## [What to produce]
Reproduce exactly the lines below from the one containing "Můj účet (198, 2453)" through the one containing "Proč nakupovat u nás? (95, 2432)", including both, and nothing else.

## [Saved data entries]
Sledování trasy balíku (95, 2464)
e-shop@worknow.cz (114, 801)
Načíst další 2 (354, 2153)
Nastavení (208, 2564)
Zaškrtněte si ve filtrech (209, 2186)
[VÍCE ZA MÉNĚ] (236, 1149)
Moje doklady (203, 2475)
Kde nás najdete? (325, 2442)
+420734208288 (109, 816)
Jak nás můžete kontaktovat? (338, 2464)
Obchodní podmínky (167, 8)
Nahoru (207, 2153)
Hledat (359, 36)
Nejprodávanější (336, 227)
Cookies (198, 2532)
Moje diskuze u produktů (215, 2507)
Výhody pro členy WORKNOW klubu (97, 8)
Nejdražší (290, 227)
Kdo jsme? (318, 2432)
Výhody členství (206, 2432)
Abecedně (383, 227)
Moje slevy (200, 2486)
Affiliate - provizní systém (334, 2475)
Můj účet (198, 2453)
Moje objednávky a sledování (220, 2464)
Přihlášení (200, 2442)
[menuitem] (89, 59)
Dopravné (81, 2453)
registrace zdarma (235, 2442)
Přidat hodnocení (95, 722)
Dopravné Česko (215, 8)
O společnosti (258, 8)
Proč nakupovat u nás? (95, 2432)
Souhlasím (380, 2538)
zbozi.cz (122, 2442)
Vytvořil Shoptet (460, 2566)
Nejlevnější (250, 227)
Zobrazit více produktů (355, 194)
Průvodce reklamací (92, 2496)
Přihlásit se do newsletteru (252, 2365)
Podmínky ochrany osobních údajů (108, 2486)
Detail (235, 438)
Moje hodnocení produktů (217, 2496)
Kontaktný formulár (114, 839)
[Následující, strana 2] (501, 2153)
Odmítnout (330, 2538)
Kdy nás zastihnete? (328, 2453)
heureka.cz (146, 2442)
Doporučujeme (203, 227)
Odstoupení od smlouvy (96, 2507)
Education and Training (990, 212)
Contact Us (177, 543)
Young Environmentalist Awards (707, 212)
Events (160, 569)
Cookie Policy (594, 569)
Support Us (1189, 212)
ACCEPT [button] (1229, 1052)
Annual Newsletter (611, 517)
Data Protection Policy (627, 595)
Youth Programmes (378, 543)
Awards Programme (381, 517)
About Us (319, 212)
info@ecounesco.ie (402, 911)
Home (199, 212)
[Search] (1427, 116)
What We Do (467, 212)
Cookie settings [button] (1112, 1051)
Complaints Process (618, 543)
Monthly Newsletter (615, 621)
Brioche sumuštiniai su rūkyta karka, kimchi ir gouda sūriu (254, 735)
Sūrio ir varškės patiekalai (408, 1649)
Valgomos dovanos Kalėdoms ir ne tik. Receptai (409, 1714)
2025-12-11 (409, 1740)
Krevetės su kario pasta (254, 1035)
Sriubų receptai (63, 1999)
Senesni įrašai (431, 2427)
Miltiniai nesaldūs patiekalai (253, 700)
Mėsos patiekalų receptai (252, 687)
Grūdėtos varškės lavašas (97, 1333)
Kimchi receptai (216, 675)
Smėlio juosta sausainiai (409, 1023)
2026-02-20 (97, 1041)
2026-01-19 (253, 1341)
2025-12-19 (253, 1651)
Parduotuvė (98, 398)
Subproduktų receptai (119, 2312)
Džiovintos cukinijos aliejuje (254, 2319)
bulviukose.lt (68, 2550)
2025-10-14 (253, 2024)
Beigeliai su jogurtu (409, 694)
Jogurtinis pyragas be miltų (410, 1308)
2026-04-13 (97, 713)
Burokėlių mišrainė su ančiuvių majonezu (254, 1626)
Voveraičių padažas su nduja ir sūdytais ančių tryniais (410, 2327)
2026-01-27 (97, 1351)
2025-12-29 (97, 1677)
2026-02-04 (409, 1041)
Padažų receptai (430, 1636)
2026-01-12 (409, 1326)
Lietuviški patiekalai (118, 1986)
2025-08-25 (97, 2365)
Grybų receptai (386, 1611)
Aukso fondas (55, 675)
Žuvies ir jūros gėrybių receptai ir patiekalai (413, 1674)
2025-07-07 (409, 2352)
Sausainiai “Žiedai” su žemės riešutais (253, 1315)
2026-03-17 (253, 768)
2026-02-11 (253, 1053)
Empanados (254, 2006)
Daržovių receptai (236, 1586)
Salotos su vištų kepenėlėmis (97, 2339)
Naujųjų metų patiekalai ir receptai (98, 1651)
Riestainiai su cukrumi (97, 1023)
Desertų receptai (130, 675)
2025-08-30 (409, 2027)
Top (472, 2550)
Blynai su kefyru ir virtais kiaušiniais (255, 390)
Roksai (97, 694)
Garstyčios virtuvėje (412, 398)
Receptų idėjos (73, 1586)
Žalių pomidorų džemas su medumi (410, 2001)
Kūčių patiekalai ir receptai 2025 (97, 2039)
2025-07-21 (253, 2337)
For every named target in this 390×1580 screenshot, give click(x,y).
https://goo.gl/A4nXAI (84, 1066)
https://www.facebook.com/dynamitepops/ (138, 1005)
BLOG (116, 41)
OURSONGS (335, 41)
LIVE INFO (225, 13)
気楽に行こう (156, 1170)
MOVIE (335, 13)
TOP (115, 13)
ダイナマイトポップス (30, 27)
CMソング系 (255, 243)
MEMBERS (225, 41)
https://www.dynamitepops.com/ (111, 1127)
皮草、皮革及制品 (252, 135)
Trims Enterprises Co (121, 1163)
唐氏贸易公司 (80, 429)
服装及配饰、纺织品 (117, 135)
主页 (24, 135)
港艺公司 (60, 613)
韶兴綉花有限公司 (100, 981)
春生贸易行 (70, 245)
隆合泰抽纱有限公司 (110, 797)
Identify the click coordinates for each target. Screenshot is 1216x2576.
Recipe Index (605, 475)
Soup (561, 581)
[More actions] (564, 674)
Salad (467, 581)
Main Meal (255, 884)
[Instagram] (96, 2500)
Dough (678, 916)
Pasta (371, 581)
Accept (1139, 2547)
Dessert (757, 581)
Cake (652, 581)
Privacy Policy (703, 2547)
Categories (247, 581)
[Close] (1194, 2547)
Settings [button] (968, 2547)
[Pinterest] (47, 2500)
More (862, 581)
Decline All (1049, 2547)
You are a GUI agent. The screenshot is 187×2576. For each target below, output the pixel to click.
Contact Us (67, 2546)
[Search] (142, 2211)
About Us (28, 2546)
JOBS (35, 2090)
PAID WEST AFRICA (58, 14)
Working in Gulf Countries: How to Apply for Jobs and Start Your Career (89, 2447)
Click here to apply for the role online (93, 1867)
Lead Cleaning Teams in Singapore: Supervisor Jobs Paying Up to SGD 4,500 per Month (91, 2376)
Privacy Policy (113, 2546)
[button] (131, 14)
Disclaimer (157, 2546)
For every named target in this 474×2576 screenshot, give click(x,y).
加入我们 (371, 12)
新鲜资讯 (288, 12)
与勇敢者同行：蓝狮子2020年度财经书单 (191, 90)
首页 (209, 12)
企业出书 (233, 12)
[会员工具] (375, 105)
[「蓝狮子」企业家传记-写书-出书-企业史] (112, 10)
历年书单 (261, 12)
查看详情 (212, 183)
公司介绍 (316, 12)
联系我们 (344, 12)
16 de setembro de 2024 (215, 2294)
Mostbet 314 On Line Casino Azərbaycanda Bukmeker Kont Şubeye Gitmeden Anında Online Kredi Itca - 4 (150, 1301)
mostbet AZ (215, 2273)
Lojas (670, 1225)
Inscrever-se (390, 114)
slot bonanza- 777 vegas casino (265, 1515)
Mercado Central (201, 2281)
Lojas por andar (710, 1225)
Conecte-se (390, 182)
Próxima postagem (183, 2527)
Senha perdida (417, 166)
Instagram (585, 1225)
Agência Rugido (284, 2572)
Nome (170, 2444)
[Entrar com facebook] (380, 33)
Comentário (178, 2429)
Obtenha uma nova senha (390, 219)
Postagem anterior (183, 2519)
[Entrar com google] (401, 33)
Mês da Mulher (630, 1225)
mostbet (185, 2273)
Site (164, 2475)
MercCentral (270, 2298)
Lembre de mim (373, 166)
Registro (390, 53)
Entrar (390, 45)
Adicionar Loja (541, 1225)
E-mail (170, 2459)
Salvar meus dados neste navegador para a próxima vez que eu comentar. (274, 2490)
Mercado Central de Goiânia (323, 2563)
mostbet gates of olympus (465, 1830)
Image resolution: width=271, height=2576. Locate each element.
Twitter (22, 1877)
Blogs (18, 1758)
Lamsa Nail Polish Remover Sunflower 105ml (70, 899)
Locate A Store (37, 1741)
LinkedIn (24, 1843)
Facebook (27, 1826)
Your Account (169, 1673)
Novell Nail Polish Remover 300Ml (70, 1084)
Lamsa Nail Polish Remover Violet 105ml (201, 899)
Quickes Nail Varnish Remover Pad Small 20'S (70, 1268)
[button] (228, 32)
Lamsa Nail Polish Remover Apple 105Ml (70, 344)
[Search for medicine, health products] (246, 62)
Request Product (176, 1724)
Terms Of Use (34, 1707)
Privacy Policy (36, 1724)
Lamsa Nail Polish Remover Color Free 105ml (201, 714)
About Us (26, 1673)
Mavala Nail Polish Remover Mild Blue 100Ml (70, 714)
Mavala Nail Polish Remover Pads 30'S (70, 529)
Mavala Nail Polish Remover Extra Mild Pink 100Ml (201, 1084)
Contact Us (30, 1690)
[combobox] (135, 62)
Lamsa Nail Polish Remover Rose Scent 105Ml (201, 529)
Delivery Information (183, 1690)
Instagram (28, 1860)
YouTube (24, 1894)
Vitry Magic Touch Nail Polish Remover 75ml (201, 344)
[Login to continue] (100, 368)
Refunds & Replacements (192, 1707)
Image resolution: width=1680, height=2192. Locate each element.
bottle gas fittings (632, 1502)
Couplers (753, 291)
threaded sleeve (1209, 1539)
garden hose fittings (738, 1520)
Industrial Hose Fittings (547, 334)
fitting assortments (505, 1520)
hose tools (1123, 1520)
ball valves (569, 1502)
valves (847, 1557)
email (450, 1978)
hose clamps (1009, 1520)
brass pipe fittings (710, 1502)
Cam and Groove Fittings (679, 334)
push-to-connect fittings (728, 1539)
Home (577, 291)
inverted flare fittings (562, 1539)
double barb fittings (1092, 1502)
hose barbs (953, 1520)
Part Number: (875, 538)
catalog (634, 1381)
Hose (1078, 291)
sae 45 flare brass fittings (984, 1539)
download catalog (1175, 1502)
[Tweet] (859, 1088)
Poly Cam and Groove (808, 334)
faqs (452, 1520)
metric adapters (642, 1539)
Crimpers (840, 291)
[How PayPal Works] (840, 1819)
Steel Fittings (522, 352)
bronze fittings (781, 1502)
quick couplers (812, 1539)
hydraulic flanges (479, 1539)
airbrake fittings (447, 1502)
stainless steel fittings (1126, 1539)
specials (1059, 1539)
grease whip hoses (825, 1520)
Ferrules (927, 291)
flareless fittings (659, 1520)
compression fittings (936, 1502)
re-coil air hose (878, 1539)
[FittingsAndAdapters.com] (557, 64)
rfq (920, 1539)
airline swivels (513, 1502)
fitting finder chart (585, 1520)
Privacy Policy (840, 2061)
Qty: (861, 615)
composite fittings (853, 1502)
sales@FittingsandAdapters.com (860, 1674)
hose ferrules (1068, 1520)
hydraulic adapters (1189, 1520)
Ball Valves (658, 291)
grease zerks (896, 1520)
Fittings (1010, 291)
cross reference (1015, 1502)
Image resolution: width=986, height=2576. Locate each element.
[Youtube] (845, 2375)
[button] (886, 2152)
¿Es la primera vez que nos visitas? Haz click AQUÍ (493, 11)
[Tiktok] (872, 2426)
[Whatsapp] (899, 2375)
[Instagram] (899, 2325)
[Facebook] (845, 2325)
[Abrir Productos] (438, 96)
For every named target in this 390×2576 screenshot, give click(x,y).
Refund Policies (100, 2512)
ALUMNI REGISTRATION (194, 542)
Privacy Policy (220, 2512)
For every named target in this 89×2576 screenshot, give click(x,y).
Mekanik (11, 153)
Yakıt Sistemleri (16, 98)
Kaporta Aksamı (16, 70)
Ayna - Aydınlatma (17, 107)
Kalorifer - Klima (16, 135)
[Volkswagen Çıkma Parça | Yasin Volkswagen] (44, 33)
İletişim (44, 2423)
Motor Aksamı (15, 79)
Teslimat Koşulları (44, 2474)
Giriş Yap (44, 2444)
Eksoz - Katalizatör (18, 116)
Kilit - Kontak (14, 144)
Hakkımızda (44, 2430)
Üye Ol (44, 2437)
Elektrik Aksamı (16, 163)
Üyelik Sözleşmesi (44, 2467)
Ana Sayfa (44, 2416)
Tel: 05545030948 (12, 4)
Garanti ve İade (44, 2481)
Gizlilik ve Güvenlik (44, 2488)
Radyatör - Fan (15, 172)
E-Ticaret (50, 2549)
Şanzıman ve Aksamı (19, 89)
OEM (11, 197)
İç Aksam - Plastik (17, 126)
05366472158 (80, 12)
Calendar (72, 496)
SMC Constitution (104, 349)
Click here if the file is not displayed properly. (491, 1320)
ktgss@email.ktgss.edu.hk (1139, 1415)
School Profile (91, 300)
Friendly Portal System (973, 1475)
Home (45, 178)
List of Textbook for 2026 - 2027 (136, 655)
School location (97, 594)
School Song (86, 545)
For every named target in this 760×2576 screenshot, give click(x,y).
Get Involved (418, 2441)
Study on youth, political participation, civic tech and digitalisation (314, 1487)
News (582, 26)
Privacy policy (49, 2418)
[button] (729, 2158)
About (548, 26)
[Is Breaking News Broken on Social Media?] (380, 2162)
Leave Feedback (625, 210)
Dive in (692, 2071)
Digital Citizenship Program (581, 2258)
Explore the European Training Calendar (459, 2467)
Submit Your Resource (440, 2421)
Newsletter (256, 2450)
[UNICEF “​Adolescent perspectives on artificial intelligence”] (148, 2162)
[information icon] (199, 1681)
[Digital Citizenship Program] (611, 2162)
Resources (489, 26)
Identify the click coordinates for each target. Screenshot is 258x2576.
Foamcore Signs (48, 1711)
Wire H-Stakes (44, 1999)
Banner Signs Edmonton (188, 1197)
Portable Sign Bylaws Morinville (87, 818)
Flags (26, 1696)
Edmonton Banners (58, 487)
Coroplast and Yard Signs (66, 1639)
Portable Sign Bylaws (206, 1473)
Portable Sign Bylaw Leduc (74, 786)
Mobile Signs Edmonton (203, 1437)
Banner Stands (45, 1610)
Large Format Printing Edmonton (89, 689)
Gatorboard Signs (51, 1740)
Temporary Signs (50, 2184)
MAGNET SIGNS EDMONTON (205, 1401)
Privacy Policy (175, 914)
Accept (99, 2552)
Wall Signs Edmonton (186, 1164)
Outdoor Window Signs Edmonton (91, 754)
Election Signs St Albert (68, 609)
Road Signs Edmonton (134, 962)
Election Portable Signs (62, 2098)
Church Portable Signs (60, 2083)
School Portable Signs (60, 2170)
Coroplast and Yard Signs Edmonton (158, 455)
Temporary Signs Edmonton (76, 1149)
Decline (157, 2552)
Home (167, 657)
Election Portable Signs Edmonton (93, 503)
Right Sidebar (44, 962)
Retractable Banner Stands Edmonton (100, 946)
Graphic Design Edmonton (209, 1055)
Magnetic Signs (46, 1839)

## [Solution to this exercise]
Můj účet (198, 2453)
Moje objednávky a sledování (220, 2464)
Přihlášení (200, 2442)
[menuitem] (89, 59)
Dopravné (81, 2453)
registrace zdarma (235, 2442)
Přidat hodnocení (95, 722)
Dopravné Česko (215, 8)
O společnosti (258, 8)
Proč nakupovat u nás? (95, 2432)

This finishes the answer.